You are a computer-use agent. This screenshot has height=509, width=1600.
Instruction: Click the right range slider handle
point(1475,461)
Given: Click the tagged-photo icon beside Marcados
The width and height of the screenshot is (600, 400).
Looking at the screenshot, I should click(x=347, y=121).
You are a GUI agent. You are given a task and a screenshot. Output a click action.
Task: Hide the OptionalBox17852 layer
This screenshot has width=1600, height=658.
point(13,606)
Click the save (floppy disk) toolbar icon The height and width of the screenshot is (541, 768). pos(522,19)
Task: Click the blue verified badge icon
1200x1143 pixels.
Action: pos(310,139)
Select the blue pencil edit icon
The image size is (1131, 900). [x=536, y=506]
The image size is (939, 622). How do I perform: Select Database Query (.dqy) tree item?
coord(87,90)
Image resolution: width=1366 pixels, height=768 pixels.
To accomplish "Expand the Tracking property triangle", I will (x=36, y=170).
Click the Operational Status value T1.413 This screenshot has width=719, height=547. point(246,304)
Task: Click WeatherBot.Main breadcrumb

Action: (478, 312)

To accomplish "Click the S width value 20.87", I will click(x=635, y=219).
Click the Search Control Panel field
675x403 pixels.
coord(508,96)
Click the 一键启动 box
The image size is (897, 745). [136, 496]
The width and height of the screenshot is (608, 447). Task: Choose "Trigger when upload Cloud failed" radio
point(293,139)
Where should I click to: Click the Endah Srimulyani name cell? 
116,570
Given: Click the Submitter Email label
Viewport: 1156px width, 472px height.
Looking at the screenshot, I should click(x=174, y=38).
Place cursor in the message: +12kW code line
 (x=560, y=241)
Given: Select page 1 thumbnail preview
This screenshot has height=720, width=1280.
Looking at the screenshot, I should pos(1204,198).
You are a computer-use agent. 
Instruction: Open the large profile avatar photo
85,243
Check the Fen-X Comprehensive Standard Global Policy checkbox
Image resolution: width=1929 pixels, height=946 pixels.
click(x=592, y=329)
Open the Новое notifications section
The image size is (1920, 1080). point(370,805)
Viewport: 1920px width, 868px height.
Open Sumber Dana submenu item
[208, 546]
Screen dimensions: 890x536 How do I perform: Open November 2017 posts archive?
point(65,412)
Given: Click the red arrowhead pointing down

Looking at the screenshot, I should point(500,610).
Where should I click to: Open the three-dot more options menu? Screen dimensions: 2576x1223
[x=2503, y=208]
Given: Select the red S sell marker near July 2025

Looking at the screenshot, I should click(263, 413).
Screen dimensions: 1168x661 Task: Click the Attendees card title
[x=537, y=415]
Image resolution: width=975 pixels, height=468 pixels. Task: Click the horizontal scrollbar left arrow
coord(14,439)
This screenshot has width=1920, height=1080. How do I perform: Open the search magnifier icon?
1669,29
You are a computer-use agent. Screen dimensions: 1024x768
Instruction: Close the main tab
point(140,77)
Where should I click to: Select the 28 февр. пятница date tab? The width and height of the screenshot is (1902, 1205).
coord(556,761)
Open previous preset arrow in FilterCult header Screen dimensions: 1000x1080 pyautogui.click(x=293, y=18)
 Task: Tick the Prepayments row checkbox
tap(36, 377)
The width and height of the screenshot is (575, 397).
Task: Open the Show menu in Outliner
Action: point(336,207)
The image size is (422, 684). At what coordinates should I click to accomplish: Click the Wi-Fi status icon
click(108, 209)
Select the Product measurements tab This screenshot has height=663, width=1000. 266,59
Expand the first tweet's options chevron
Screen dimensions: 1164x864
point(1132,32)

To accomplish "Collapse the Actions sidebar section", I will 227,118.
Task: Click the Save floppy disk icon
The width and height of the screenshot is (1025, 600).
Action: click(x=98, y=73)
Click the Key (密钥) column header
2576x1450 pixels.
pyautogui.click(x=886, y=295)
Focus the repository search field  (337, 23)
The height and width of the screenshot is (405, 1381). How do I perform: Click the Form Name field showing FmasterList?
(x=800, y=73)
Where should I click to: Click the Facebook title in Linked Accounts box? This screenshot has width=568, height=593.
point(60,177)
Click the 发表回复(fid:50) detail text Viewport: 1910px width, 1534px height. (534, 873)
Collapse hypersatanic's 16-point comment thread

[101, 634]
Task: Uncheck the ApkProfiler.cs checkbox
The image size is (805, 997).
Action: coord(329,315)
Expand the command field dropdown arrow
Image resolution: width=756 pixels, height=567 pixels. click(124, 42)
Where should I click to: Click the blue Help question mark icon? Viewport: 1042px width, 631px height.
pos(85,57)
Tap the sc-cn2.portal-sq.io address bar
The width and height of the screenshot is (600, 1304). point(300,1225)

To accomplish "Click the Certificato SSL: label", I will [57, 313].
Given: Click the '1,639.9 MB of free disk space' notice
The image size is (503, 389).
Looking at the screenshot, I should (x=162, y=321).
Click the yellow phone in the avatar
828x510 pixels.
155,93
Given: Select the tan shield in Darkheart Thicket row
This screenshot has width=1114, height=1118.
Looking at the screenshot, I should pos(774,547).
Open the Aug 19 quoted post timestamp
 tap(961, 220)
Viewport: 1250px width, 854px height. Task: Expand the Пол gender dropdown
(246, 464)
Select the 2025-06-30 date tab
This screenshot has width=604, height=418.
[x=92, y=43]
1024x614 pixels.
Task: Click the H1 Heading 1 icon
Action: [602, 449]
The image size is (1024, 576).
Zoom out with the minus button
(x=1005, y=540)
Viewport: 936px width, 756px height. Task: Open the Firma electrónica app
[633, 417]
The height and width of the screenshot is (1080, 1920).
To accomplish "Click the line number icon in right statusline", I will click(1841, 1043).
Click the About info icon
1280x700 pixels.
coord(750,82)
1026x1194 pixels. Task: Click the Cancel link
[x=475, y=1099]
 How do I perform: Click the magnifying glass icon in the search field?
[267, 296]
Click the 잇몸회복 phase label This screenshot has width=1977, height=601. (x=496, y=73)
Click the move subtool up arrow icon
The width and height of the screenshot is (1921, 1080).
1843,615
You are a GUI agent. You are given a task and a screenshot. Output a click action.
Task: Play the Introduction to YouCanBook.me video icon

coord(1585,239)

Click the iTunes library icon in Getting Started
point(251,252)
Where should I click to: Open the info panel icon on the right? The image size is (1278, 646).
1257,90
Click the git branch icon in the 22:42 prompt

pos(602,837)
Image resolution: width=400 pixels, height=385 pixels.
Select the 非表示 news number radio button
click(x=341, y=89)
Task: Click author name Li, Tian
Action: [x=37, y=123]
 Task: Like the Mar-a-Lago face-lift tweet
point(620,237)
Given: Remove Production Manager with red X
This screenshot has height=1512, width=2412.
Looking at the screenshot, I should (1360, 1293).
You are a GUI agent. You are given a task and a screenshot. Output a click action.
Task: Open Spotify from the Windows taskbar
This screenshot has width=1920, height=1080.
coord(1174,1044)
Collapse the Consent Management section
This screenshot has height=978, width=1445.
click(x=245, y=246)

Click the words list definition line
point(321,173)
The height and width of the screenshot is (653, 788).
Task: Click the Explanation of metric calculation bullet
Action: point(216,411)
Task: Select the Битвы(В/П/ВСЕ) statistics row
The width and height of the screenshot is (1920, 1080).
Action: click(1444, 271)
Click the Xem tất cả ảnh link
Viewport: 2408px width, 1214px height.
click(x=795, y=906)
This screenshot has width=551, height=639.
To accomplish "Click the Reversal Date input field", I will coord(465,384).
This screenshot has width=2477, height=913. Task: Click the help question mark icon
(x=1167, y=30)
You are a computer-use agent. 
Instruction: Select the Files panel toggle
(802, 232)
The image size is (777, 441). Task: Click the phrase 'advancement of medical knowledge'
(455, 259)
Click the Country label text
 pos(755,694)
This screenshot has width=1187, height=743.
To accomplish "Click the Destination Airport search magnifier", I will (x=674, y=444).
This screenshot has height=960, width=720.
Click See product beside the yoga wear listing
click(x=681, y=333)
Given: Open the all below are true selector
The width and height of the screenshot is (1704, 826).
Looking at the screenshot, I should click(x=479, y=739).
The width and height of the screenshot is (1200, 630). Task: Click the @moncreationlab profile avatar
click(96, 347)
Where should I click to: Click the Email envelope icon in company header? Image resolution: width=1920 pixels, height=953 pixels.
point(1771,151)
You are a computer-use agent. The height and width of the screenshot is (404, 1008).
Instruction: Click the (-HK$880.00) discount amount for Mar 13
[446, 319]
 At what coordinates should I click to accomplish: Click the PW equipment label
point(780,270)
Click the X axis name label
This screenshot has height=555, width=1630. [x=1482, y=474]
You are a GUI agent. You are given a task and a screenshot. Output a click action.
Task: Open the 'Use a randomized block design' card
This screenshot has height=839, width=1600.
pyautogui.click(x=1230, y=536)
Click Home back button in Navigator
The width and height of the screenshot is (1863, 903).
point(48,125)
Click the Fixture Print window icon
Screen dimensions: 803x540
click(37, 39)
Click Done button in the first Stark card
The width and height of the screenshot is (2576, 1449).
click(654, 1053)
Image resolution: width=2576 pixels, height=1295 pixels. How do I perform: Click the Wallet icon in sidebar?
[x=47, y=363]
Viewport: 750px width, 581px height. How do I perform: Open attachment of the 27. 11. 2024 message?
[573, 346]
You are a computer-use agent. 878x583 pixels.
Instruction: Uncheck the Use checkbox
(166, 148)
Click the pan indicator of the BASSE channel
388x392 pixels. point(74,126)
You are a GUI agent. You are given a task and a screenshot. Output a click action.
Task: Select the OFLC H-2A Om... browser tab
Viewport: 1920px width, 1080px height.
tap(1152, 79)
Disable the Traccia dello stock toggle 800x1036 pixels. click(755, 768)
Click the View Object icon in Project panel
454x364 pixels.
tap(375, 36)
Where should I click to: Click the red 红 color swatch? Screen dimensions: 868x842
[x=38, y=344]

*-*-*

Can you copy out the entries above, exactly as they appear, from the line with "Image resolution: width=1366" to the line with "Looking at the screenshot, I should pos(1204,198).", including both of those lines?

▶ [Finished exercise]:
Image resolution: width=1366 pixels, height=768 pixels.
To accomplish "Expand the Tracking property triangle", I will (x=36, y=170).
Click the Operational Status value T1.413 This screenshot has width=719, height=547. point(246,304)
Task: Click WeatherBot.Main breadcrumb

Action: (478, 312)

To accomplish "Click the S width value 20.87", I will click(x=635, y=219).
Click the Search Control Panel field
675x403 pixels.
coord(508,96)
Click the 一键启动 box
The image size is (897, 745). [136, 496]
The width and height of the screenshot is (608, 447). Task: Choose "Trigger when upload Cloud failed" radio
point(293,139)
Where should I click to: Click the Endah Srimulyani name cell? 
116,570
Given: Click the Submitter Email label
Viewport: 1156px width, 472px height.
Looking at the screenshot, I should click(x=174, y=38).
Place cursor in the message: +12kW code line
 (x=560, y=241)
Given: Select page 1 thumbnail preview
This screenshot has height=720, width=1280.
Looking at the screenshot, I should pos(1204,198).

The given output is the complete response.